Mijn allerliefste en oh zo getalenteerde vriendin Michelle heeft laatst een stukje over mij geschreven. Het heeft mij zo ontroerd en ik vond het zo mooi dat ik het niet kan laten om het met jullie te delen. In deze blog lees je hoe mijn beste vriendin mij ziet door haar ogen (door de jaren heen). Het stukje is geschreven door Michelle van der Zweep.
“Just Suus”

We were only four and five when we met in the small schoolyard of our elementary school. I was there for a test day and after sitting still in a classroom for hours, it was finally time for an outdoor play break. In the middle of the yard stood a tiny walker. I looked at it with curiosity. It’s not a toy you see every day. I remember thinking: “How cool! I want and need to play with that thing.” So, I ran up to it in all my excitement, curious to find out what it was exactly. Before I could get my hands on it, another girl grabbed it and walked away with it like it was nothing. Her walk was more like a waddle though, kind of like an adorable little penguin. I didn’t care who she was or why she walked that way, because I already hated her for stealing the thing I wanted to play with. That’s how Suus and I met and that was the beginning of our big elementary school rivalry. No, I am kidding. It wasn’t that deep, we were just kids after all. But when you’re a kid, everything feels like it’s the end of the world. At the same time, we only care about ourselves and don’t care that much about other children. We just want to be treated as equals. Funny, because we still want that as adults. The big difference is that children don’t think about it, they just play with everyone. As adults we suddenly see the differences and think they’re weird. A shame.
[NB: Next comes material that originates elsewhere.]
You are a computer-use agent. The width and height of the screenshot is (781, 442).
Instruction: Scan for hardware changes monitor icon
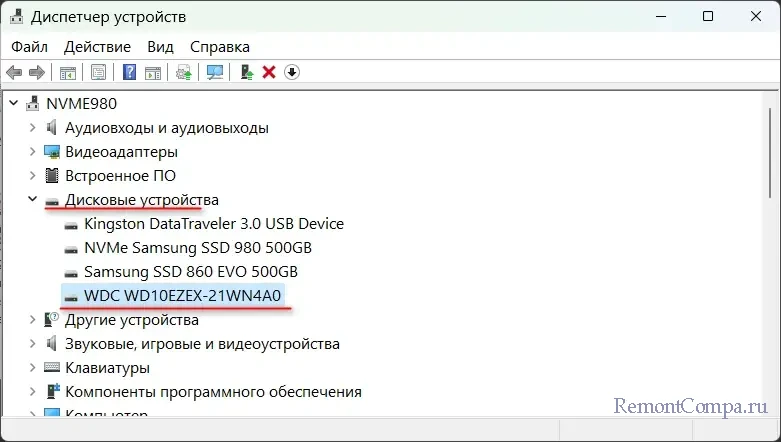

When Suus and I were both a little older (not really wiser), around ten and nine, I remembered why I didn’t like her in the first place. Whenever she wasn’t feeling so well, she was allowed to go out of the classroom with a friend of hers (I was never that friend), to do fun things like drawing in the auditorium. Whereas I, and all the other kids in our class, had to do math. I HATED math and therefore I hated Suus. She didn’t have to do math, she could get out of it with just a simple excuse. At least, that’s what it was like in the eyes of nine-year-old me. To make it even worse, she got the lead in our school musical in the last class of elementary school and we both were in love with the same guy. At this point, we had already known each other for several years. We never really liked one another and I thought she was privileged and favored by our teachers. In all these years of knowing her, I never saw her physical disability. Of course, I knew she has one, but I didn’t care about that. I was just a kid and I wanted to be treated the same way as all the others.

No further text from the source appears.